── TEXT EXCERPT ──

REVIEW: BRIAN SETZER'S ROCKABILLY RIOT

March 31, 2012, 2:44 pm Nicola Heath Yahoo!7 Music

Our Yahoo!7 Music reviewer, Nicola Heath, saw Brian Setzer's rockabilly riot perform at Sydney's Hordern Pavillion.

Rating:
(5)

Brian Setzer. Credit: Getty Images


Rockabilly veteran Brian Setzer has enjoyed a long career as one of the most popular purveyors of the genre which has its roots in fifties America.

Setzer's band is a revolving roster of six or so musicians, with roadies working hard for their money, carting drumkits on and off stage at various times during the show.

Part of the appeal of rockabilly is the accompanying aesthetic: quiffs, and leather jackets for the men, full skirts and red lipstick for women, and tattoos for both.

───

## WORK REQUIRED
Please rewrite the stretch of the concert review from "REVIEW: BRIAN SETZER'S" through "Sydney's Hordern Pavillion.", putting "critic" in place of "reviewer".

── EXCERPTED DATA ──

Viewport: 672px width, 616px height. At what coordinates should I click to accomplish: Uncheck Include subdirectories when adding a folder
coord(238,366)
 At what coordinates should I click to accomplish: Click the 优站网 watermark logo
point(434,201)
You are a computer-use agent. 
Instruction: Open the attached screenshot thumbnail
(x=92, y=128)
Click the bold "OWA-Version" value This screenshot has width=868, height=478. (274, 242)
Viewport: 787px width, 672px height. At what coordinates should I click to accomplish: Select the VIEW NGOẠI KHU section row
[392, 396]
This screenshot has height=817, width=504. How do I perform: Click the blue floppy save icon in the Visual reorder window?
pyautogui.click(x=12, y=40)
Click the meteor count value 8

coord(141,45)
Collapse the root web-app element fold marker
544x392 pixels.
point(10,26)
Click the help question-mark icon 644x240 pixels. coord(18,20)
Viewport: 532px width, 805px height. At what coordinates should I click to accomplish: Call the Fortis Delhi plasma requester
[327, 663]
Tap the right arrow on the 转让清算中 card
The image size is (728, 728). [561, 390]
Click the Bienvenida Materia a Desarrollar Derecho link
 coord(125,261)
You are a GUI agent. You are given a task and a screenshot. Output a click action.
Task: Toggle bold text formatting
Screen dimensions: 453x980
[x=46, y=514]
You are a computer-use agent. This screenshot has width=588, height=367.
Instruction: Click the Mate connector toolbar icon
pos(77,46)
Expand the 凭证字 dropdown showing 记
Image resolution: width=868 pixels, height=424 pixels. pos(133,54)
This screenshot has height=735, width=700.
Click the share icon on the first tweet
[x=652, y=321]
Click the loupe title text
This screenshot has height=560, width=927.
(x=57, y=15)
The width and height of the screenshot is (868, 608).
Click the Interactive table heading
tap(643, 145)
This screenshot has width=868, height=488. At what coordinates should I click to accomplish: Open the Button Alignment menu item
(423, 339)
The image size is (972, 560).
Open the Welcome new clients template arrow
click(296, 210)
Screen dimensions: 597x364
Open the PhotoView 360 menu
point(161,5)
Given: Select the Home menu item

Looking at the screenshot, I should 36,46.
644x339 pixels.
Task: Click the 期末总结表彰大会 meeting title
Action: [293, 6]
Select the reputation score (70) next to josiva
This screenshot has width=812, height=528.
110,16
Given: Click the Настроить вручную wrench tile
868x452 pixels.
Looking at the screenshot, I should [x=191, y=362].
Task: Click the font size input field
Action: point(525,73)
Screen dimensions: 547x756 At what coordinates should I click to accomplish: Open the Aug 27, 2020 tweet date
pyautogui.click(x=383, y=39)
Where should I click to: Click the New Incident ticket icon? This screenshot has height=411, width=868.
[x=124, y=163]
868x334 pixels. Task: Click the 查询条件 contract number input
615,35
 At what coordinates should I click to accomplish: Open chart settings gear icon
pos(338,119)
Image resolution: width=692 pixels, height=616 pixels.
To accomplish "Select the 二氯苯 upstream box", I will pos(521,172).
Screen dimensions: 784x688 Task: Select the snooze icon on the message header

───

## TASK RESPONSE
REVIEW: BRIAN SETZER'S ROCKABILLY RIOT

March 31, 2012, 2:44 pm Nicola Heath Yahoo!7 Music

Our Yahoo!7 Music critic, Nicola Heath, saw Brian Setzer's rockabilly riot perform at Sydney's Hordern Pavillion.